(Material shown Opens)

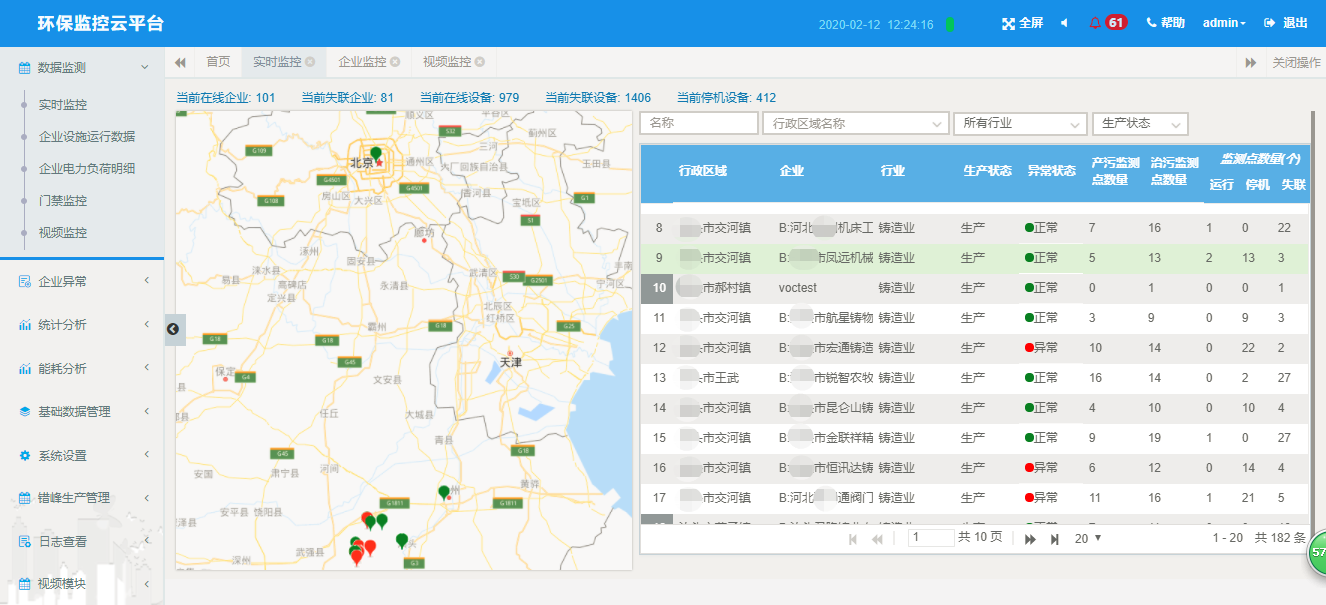Open the 生产状态 filter dropdown

click(x=1140, y=123)
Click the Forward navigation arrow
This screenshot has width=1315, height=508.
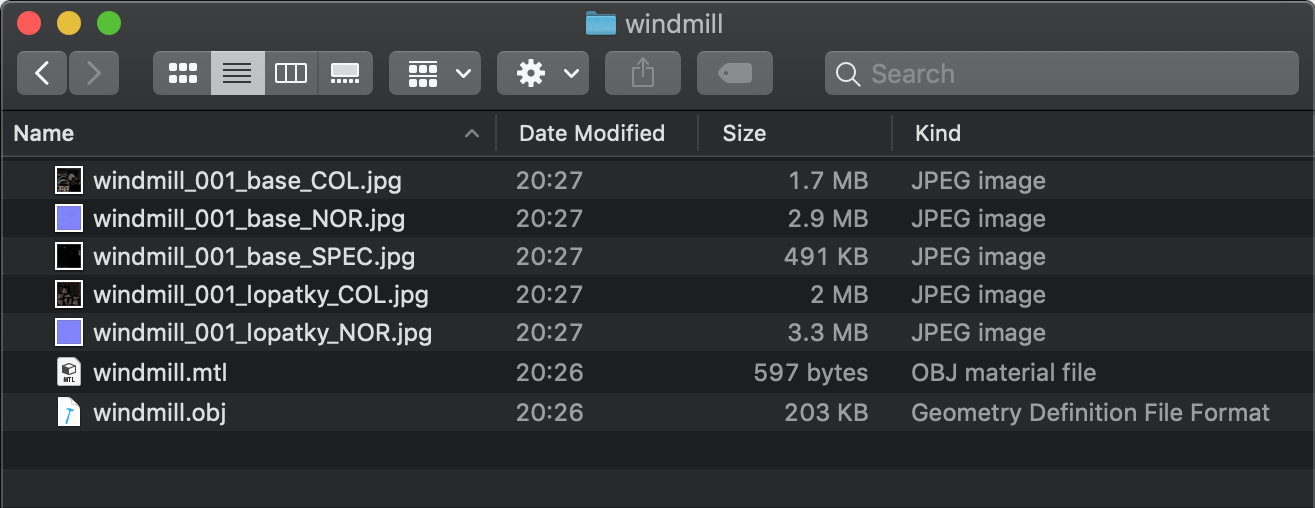pos(94,73)
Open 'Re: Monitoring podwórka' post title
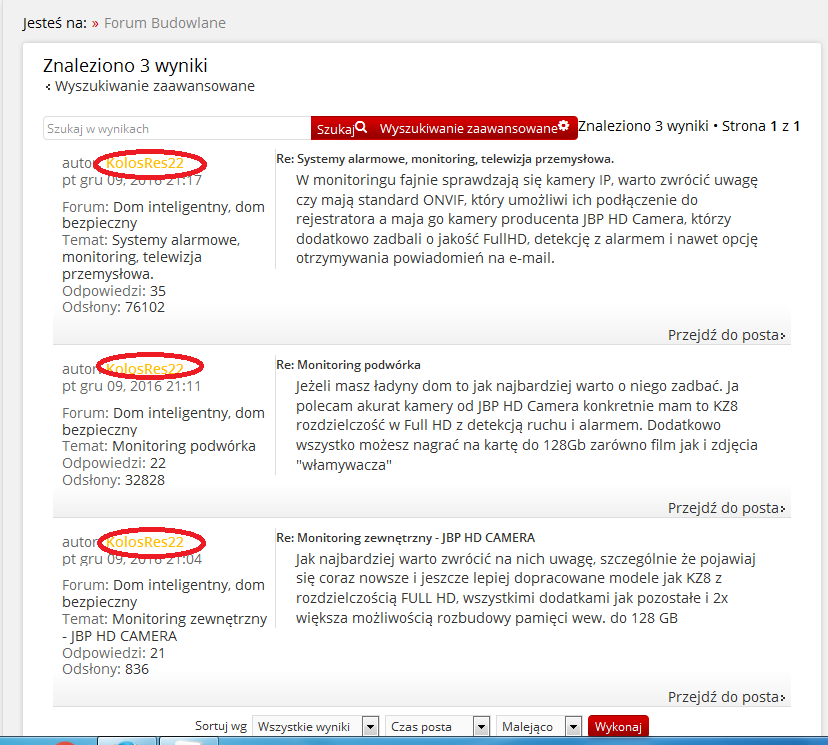The image size is (828, 745). click(348, 365)
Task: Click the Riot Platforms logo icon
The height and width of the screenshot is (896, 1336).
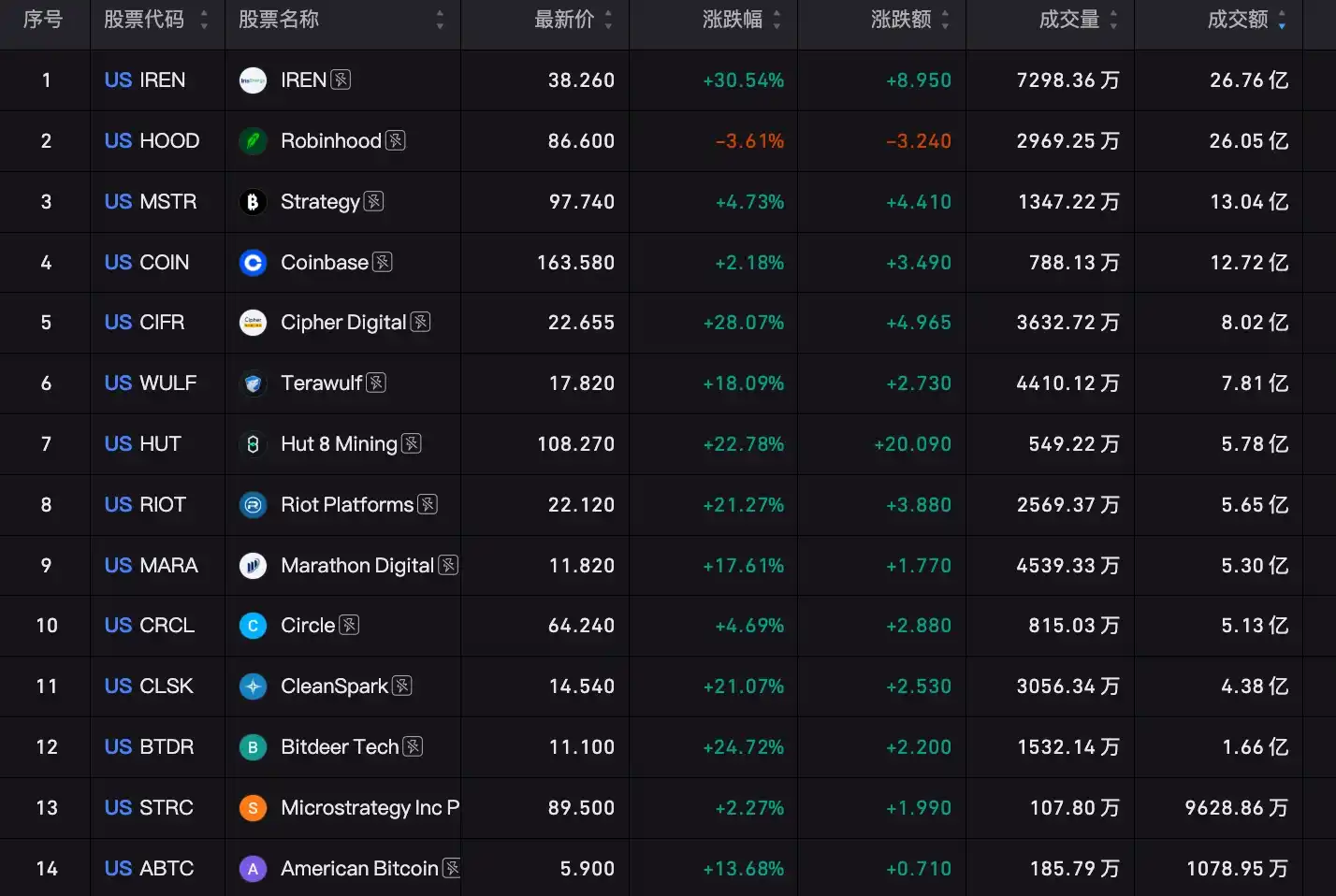Action: [253, 505]
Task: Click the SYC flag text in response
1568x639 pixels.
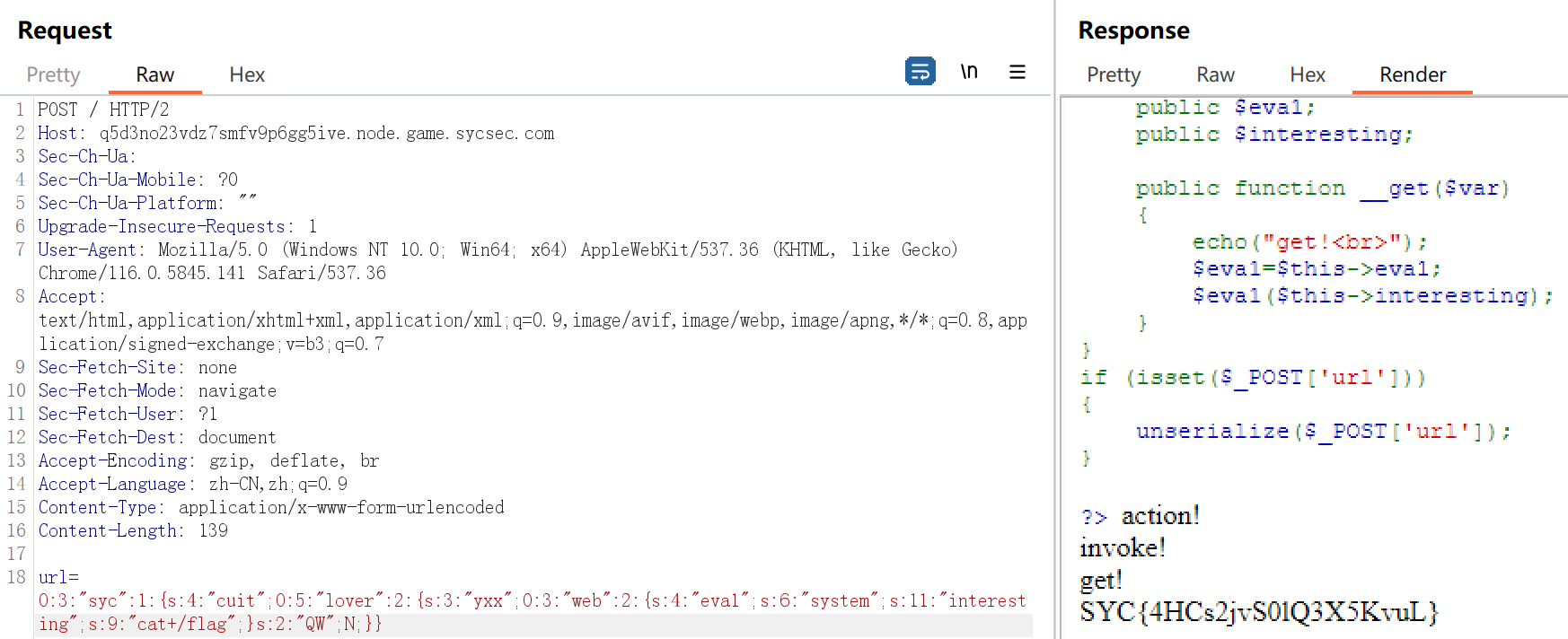Action: click(1258, 612)

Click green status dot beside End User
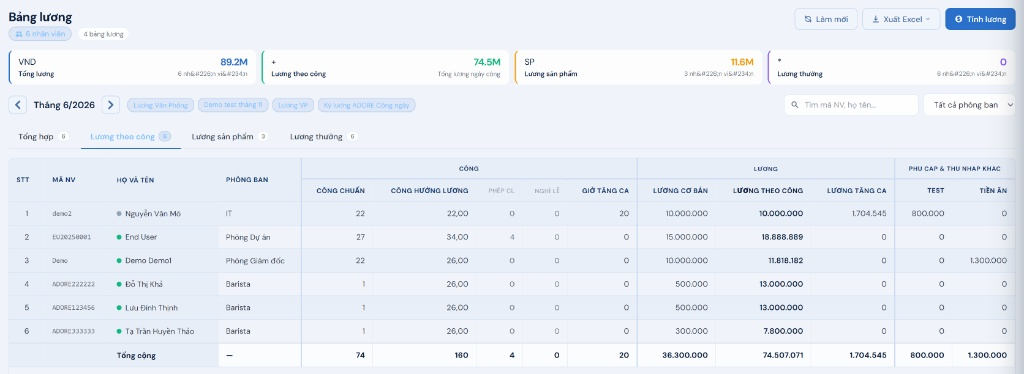coord(119,237)
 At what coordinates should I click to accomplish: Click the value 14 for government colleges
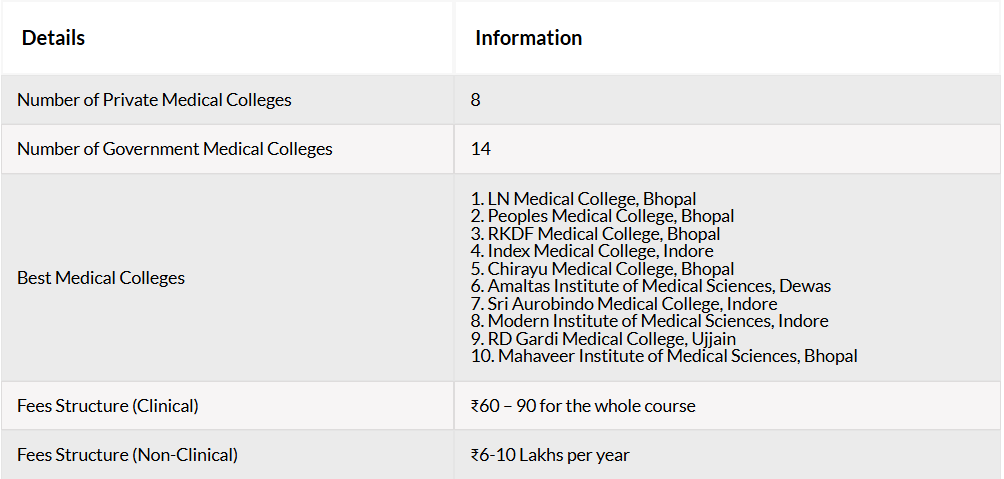pos(481,149)
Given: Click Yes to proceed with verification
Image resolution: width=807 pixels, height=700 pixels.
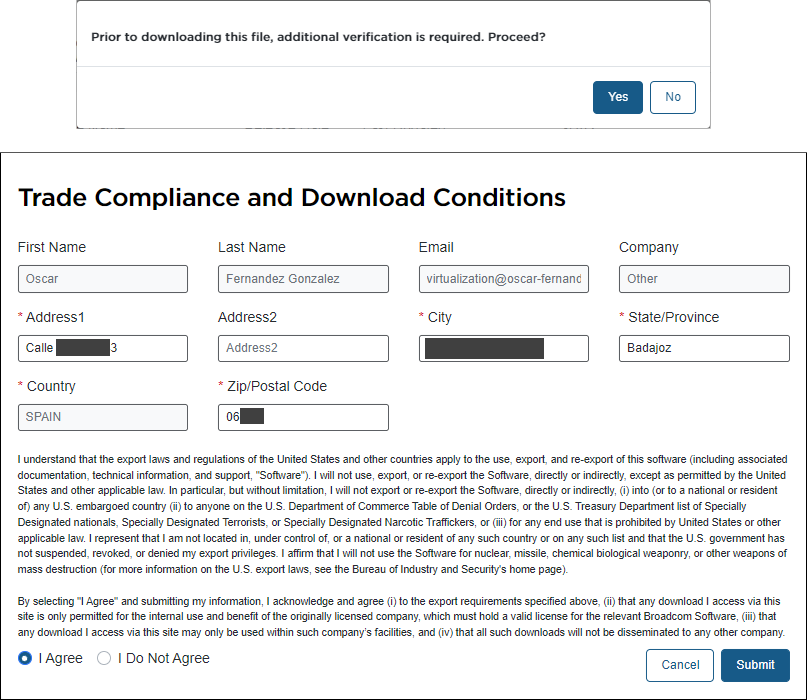Looking at the screenshot, I should (618, 97).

(Material shown Closes)

## Work task
Print exactly the lines above that run from the one with "Click the Forward navigation arrow" down to the one with "Task: Click the Riot Platforms logo icon", and omit the pictures.

## Answer to this problem
Click the Forward navigation arrow
This screenshot has width=1315, height=508.
pos(94,73)
Open 'Re: Monitoring podwórka' post title
The image size is (828, 745). click(348, 365)
Task: Click the Riot Platforms logo icon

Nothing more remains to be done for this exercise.